文本分类:模型在基于文本对的微调后,可以在给定任意文本对与候选标签列表的情况下,完成对文本对关系的分类,文本对的两个文本之间以-分割。
相关论文 Jacob Devlin, Ming-Wei Chang, et al., BERT: Pre-training of Deep Bidirectional Transformers for Language Understanding, 2019.
model | type | datasets | Top1-accuracy | stage | example |
---|---|---|---|---|---|
bert | txtcls_bert_base_uncased | Mnli | 30.9% | pretrain | -- |
txtcls | txtcls_bert_case_uncased_mnli | Mnli | 84.8% | finetune eval predict |
link link link |
- 数据集大小:298M,共431992个样本,3个类别
- 训练集:392702个样本
- 匹配测试集:9796个样本
- 非匹配测试集:9847个样本
- 匹配开发集:9815个样本
- 非匹配开发集:9832个样本
- 数据格式:tsv文件
数据集目录格式
└─mnli
├─dev
├─test
└─train
- 用户可以参考BERT代码仓中的run_classifier.py文件,进行Mnli数据集
TFRecord
格式文件的生成。
需开发者提前clone工程。
-
请参考使用脚本启动
-
脚本运行测试
# finetune
python run_mindformer.py --config ./configs/txtcls/run_txtcls_bert_base_uncased.yaml --run_mode finetune --load_checkpoint txtcls_bert_base_uncased
# evaluate
python run_mindformer.py --config ./configs/txtcls/run_txtcls_bert_base_uncased.yaml --run_mode eval --load_checkpoint txtcls_bert_base_uncased_mnli
# predict
python run_mindformer.py --config ./configs/txtcls/run_txtcls_bert_base_uncased.yaml --run_mode predict --load_checkpoint txtcls_bert_base_uncased_mnli --predict_data [TEXT]
- Trainer接口开启训练/评估/推理:
import mindspore; mindspore.set_context(mode=0, device_id=0)

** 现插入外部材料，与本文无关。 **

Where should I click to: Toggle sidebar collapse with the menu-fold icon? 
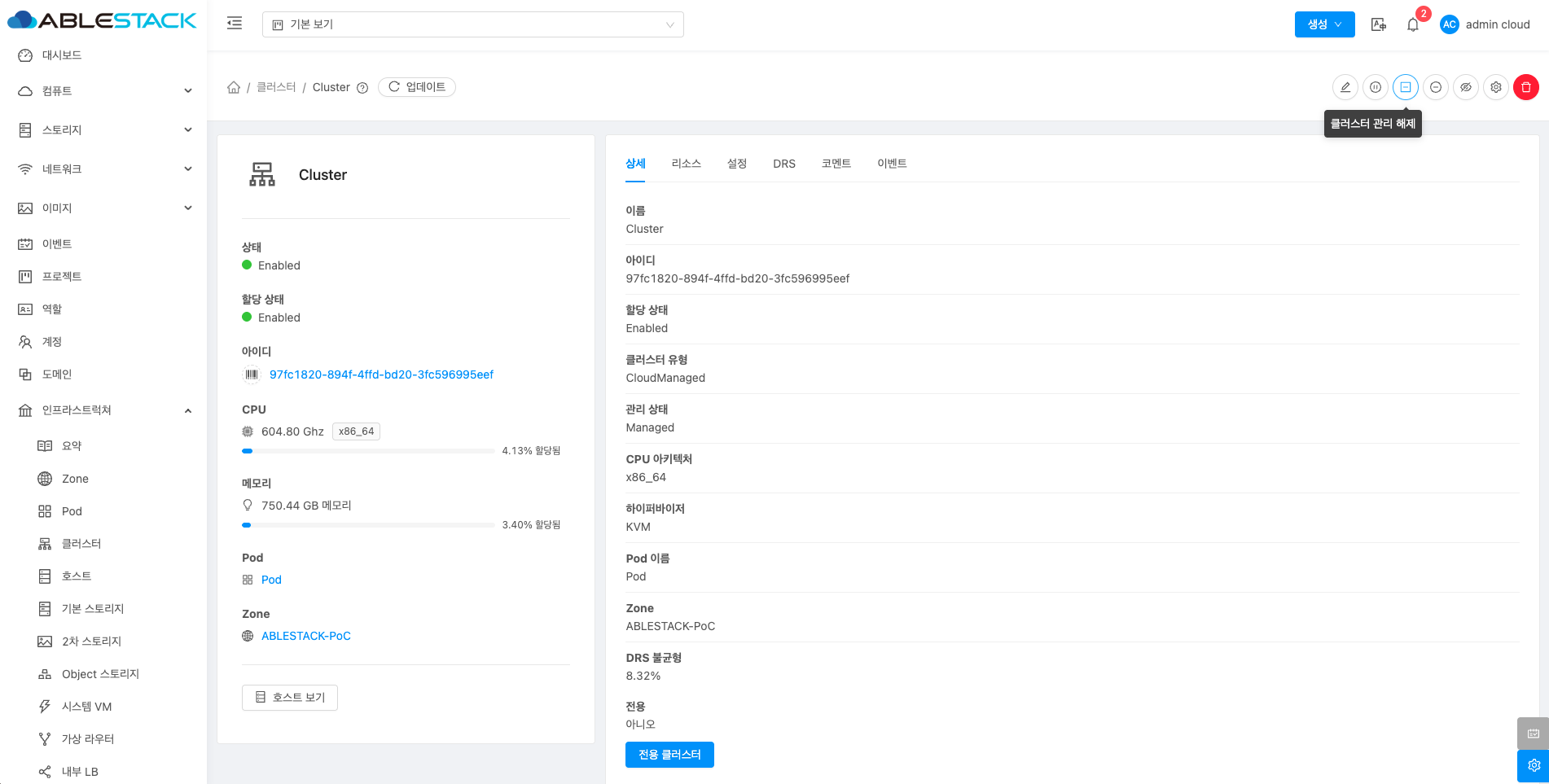[235, 24]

from mindformers import MindFormerBook
from mindformers.trainer import Trainer
# 显示Trainer的模型支持列表
MindFormerBook.show_trainer_support_model_list("text_classification")
# INFO - Trainer support model list for txt_classification task is:
# INFO - ['txtcls_bert_base_uncased']
# INFO - -------------------------------------
# 初始化trainer
trainer = Trainer(task='text_classification',
model='txtcls_bert_base_uncased',
train_dataset='./mnli/train',
eval_dataset='./mnli/eval')
# 测试数据,该input_data有两个测试案例,即两个文本对,单个文本对的两个文本之间用-分割
input_data = ["The new rights are nice enough-Everyone really likes the newest benefits ",
"i don't know um do you do a lot of camping-I know exactly."]
#方式1:使用现有的预训练权重进行finetune, 并使用finetune获得的权重进行eval和推理
trainer.train(resume_or_finetune_from_checkpoint="txtcls_bert_base_uncased",
do_finetune=True)
trainer.evaluate(eval_checkpoint=True)
trainer.predict(predict_checkpoint=True, input_data=input_data, top_k=1)
# 方式2: 从obs下载训练好的权重并进行eval和推理
trainer.evaluate()
# INFO - Top1 Accuracy=84.8%
trainer.predict(input_data=input_data, top_k=1)
# INFO - output result is [[{'label': 'neutral', 'score': 0.9714198708534241}],
# [{'label': 'contradiction', 'score': 0.9967639446258545}]]
- pipeline接口开启快速推理
import mindspore; mindspore.set_context(mode=0, device_id=0)
from mindformers.pipeline import TextClassificationPipeline
from mindformers import AutoTokenizer, BertForMultipleChoice, AutoConfig
input_data = ["The new rights are nice enough-Everyone really likes the newest benefits ",
"i don't know um do you do a lot of camping-I know exactly."]
tokenizer = AutoTokenizer.from_pretrained('txtcls_bert_base_uncased_mnli')
txtcls_mnli_config = AutoConfig.from_pretrained('txtcls_bert_base_uncased_mnli')
# Because batch_size parameter is required when bert model is created, and pipeline
# function deals with samples one by one, the batch_size parameter is seted one.
txtcls_mnli_config.batch_size = 1
model = BertForMultipleChoice(txtcls_mnli_config)
txtcls_pipeline = TextClassificationPipeline(task='text_classification',
model=model,
tokenizer=tokenizer,
max_length=model.config.seq_length,
padding="max_length")
results = txtcls_pipeline(input_data, top_k=1)
print(results)
# 输出
# [[{'label': 'neutral', 'score': 0.9714198708534241}], [{'label': 'contradiction', 'score': 0.9967639446258545}]]